As computer scientists, we’ve been obsessed with human-like interaction for decades. The first versions of these chatbots were from the 1960’s with ELIZA, a rule based chatbot. Later, approaches improved from stats, to text analytics, and finally with the creation of Recurrent Neural Networks (RNNs), a type of neural network designed to recognize sequences and patterns in data.

RNN’s were particularly useful when the preceding information was necessary for predicting future outputs. The core challenge of these amazing neural networks was RNN’s process each token from the first to the last, meaning they can’t operate in parallel. The lack of parallelization significantly limits the RNN’s ability to crunch mass amounts of data and create multiple predictions. By 1997 Long Short-Term Memory (LSTM) solved the memory limitations giving AI a boost in tokenizing and making sense of long sentences, but parallelization remained a challenge.

In 2011, AI started to leap forward with the Google Brain team. Google Brain was leveraging big data for deep learning. In 2017, the team at Google published a paper titled “Attention is all you Need”, introducing the LLM powerhouse “transformers”. An LLM transformer is a deep learning model architecture that processes sequential data, such as natural language. In cartoon transformers, it’s basically the engergon cubes that power everything. The key to transformers is the “self attention” mechanism and has since become the foundation for most modern large language models (LLMs). This allows the model to weigh the importance of different words in a sentence. The key innovation of the transformer is its ability to process all parts of a sequence simultaneously, which is a major departure from earlier models like recurrent neural networks (RNNs) that processed data one token at a time. This parallelization makes training operate a blazing speed and enables the models to capture relationships between words even when they are far apart in a sentence.

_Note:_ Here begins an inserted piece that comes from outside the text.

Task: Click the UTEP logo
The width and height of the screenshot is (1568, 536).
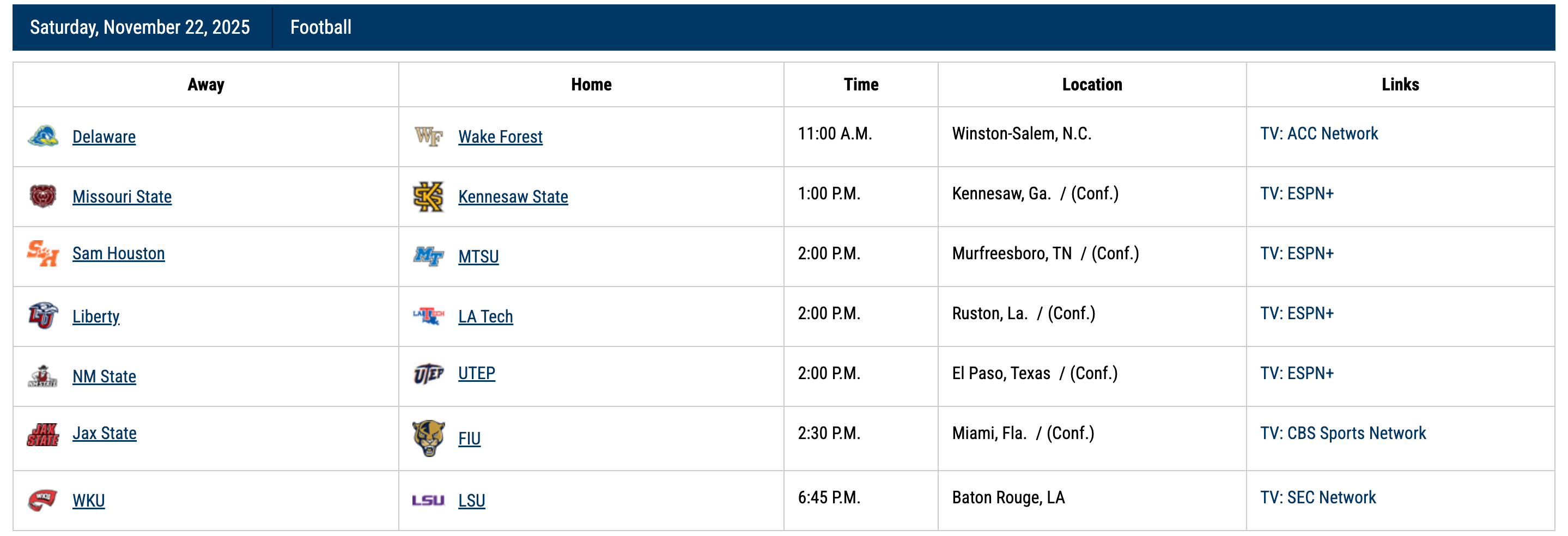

By 2018, the AI race was moving at the pace that COVID was spreading! With BERT, OpenAI, Hugging Face, and LLaMA from Meta becoming widely accessible. Each version of model increasing the number of parameters it’s crunching into the billions.

I know what you’re thinking. Why didn’t everything get named after one of the transformers from the cartoon. Well, I hate to tell you the people working on this didn’t have enough of a sense of humor and unfortunately we’re left with HuggingFace, LangChain, CoPilot, Claud, GPT, and a bunch of other terms that I have yet to associate to 1980’s cartoons. Maybe I’ll build my own library and call it ThunderCats or a bot named Starscream.